## [The problem]
Pull each line containing "computer" from the data.

Records contained in a dataset:
------------
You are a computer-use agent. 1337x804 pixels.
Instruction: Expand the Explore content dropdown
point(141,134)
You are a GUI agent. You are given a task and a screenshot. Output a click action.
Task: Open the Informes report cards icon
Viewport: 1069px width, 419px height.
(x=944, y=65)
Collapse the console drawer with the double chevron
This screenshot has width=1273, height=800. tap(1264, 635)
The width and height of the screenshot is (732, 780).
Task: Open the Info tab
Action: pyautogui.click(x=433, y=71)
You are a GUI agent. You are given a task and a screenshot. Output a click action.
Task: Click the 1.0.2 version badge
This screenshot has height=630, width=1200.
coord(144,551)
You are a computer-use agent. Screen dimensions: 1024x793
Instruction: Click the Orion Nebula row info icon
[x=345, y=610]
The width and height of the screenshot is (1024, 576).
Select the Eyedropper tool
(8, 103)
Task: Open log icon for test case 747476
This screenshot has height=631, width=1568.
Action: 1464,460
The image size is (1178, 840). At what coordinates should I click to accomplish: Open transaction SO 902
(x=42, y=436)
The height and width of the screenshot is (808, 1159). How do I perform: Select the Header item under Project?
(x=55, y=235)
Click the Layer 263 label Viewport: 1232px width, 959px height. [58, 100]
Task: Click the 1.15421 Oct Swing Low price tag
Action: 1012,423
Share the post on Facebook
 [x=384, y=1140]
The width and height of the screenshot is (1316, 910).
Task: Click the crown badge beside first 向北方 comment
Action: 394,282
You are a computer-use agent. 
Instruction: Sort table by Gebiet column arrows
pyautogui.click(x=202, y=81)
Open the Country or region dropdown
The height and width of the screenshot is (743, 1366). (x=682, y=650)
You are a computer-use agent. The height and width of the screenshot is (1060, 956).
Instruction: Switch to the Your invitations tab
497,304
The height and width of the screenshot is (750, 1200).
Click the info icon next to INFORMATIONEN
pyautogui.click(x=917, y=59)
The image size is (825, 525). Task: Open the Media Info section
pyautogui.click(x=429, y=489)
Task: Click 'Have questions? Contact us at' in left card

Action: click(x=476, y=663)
------------
## [Written answer]
You are a computer-use agent. 1337x804 pixels.
You are a computer-use agent. Screen dimensions: 1024x793
You are a computer-use agent. 
You are a computer-use agent. The height and width of the screenshot is (1060, 956).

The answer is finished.